WASHINGTON — Underscoring the call for a light regulatory approach to emerging Voice over Internet Protocol (VoIP) technologies, key advisors to Congress and the Federal Communications Commission said Wednesday the primary Capital Hill concerns about Internet telephone businesses built on VoIP are related to law enforcement and emergency services.
Speaking on a panel at the COMNET Conference and Expo, Republican and
Democratic legal counsels for the U.S. Senate, House of Representatives and
the FCC were unanimous in their opinion that the rules governing VoIP
deployment should not be based on traditional telecom regulatory models.
“I don’t believe anyone would say we should take this new technology and jam
it into an old construct,” said Lisa Zaina, senior legal advisor to
Democratic FCC Commissioner Jonathan Adelstein.
Nevertheless, VoIP is not likely to be entirely regulation free, according
to the panel.
The Department of Justice has already urged the FCC to require VoIP
providers to comply with the Communications Assistance for Law Enforcement
Act (CALEA), which mandates telephone companies make their systems wiretap
friendly. There are also concerns about the location accuracy of 911 calls.
CALEA, though, applies to only those entities classified by the FCC as
telecommunications carriers. VoIP providers contend they are information
services, although they are promising to work with law enforcement
“The law enforcement aspect is important,” Greg Rothschild, minority counsel
to the House Energy and Commerce Committee said. “There seems to be a
disconnect between the Department of Justice and the FCC on this issue.”

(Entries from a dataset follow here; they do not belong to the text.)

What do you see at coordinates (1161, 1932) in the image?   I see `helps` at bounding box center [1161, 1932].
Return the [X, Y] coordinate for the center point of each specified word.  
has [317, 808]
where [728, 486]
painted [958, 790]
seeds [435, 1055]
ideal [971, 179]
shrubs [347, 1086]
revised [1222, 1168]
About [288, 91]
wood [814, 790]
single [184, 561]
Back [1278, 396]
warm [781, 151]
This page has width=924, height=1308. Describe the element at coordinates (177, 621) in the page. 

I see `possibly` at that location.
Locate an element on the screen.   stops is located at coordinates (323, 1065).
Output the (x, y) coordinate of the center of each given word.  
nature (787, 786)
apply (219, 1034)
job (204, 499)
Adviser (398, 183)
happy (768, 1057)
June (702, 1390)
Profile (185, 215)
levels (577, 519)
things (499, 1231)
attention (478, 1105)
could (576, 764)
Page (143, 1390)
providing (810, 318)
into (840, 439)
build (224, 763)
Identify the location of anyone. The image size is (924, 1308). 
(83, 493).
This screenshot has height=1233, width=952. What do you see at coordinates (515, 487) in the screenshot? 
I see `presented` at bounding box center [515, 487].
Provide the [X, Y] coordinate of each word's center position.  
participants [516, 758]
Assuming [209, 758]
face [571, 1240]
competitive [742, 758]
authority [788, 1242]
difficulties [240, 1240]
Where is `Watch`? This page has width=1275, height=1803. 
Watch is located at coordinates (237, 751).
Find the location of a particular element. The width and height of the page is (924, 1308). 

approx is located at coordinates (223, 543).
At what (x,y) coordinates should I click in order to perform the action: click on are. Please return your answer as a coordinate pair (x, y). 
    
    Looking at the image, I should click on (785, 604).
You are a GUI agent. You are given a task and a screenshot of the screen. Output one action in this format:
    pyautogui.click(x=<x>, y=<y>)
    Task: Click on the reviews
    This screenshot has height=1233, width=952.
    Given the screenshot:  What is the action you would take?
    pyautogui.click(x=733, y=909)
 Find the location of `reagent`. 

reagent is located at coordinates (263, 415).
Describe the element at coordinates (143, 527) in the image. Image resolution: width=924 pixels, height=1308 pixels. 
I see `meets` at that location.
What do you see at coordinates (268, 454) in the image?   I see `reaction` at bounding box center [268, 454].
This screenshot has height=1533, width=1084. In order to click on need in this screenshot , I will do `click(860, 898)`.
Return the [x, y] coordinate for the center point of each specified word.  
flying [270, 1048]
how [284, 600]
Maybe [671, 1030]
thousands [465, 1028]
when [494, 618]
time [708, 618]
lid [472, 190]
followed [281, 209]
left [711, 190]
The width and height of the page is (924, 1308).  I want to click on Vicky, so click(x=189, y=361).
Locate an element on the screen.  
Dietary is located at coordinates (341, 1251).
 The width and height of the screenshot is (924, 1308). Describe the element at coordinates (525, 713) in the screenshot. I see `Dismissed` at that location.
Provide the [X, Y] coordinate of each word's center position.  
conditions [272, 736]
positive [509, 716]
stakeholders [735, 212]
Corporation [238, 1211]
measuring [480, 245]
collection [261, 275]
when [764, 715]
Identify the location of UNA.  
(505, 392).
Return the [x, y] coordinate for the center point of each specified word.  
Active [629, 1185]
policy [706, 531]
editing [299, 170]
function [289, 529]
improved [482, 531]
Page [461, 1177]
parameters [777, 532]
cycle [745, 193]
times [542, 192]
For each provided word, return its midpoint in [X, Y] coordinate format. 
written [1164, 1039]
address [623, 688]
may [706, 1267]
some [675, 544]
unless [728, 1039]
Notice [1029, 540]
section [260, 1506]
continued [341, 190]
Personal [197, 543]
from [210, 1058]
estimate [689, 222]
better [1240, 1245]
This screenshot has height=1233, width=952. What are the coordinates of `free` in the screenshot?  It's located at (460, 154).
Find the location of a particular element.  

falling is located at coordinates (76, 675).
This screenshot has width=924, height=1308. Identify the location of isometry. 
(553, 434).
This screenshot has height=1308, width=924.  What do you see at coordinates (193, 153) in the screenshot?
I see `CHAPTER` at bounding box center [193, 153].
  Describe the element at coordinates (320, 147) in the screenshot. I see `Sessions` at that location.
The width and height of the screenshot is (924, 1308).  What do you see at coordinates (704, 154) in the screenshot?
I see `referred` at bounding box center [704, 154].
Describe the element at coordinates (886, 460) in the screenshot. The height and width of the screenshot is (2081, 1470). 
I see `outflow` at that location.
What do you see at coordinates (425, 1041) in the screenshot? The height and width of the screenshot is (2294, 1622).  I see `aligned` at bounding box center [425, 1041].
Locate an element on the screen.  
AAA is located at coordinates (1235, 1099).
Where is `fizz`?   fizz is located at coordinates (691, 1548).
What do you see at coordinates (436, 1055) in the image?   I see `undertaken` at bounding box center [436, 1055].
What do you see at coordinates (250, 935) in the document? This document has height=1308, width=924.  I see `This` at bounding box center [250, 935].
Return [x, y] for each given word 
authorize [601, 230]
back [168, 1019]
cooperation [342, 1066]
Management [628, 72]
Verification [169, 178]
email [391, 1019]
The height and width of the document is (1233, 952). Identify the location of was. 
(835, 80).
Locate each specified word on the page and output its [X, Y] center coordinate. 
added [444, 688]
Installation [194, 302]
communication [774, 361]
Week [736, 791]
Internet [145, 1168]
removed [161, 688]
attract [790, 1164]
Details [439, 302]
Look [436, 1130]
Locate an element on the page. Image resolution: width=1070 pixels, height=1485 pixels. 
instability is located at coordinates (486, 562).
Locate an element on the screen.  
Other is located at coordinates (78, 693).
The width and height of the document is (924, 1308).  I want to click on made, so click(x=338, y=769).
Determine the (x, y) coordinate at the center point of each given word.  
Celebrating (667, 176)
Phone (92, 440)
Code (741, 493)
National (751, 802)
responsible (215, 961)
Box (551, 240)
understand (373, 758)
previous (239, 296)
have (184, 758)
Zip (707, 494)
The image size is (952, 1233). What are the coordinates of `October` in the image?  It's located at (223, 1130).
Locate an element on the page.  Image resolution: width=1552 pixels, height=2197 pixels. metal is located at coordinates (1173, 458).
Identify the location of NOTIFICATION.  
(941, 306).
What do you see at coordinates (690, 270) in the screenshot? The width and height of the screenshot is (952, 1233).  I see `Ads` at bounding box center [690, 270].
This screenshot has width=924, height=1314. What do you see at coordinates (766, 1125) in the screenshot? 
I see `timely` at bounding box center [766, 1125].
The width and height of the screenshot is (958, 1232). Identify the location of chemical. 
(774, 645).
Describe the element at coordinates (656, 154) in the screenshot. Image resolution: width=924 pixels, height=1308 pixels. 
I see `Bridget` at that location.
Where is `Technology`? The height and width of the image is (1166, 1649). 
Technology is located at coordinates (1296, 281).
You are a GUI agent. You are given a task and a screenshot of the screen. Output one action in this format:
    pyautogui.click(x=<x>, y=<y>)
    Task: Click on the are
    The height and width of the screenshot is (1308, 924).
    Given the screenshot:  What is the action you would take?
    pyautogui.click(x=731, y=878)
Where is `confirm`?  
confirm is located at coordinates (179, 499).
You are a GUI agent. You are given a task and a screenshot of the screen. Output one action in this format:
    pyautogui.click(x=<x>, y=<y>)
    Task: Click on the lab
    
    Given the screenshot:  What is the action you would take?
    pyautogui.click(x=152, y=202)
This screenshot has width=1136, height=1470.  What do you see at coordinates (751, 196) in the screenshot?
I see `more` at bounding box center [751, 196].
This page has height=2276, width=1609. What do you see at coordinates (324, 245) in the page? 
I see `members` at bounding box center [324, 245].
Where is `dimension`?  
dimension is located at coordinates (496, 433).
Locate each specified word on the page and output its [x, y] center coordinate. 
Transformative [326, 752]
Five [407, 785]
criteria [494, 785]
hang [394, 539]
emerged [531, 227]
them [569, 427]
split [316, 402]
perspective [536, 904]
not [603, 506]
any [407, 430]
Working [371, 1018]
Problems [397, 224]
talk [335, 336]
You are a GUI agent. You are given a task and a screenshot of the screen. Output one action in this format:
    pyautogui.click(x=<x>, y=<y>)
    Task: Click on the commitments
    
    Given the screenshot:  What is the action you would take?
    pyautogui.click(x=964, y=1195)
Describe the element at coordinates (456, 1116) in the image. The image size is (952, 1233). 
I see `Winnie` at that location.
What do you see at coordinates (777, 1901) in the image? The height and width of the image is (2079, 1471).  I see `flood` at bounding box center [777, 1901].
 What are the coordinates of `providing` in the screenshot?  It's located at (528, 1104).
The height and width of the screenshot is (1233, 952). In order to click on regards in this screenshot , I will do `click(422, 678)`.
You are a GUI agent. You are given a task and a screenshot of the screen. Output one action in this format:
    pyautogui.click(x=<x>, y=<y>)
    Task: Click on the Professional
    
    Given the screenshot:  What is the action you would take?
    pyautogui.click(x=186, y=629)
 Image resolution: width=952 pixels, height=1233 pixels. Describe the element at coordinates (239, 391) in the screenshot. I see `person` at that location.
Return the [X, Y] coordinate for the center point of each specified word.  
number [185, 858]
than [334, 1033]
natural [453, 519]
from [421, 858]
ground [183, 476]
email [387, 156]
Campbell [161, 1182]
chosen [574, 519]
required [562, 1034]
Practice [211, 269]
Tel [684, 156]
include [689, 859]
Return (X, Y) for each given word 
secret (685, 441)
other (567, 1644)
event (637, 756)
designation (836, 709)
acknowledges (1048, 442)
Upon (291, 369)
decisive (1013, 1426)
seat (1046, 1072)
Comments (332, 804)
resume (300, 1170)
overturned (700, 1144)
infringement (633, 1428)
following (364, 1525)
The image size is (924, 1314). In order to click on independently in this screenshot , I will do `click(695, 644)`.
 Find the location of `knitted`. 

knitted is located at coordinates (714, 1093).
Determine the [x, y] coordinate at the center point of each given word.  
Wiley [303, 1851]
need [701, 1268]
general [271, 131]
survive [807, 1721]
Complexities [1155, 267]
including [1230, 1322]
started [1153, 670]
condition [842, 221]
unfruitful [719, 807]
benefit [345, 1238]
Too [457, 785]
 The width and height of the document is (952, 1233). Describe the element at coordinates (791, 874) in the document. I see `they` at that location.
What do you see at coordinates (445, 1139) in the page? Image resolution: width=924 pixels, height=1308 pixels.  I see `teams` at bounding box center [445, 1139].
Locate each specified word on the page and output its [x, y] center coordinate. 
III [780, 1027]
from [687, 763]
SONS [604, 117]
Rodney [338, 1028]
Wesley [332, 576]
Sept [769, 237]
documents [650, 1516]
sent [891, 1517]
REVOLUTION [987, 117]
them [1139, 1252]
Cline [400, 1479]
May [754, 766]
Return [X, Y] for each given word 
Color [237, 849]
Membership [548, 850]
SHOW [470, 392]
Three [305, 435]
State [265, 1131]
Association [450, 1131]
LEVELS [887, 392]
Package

The FCC began proceedings in December to determine what, if any, telecom
taxes and rules should apply to VoIP
The proceedings are expected to take at least a year.
In addition, the FCC is expected to rule as early as February on several
claims already on file that VoIP services should be exempt from federal,
state and local fees normally charged on telephone calls.
Long distance carrier AT&T
, for instance, is challenging the
fees it must pay for delivering calls traveling mostly over the Internet to
traditional local carriers. Free World Dialup, whose calls are routed
entirely over the Internet, is seeking a total exemption from FCC imposed
fees since its traffic never touches the legacy Bell infrastructure system.
As the major telecoms and cable companies join start-up VoIP ventures in
moving voice traffic over the Internet, the regulatory issue becomes
critical for cash-starved states that raise hundreds of millions in revenues
by taxing traditional telephone services.
Two weeks ago, Sen. John Sununu said he would draft a bill to keep Internet
telephony beyond the reach of state and federal regulations that govern
traditional telecoms, but two panelists Wednesday said VoIP legislation
would be difficult to get through Congress.
Bill Bailey, senior legal counsel for the Senate Commerce and Science
Committee, said Congress is reluctant to get involved in VoIP regulatory
issues, but added it might in an “oversight way.”
Greg Rothschild, minority counsel to the House Energy and Commerce
Committee, agreed with Bailey. “It would be really difficult to move through
Congress because there is so much money involved,” he said.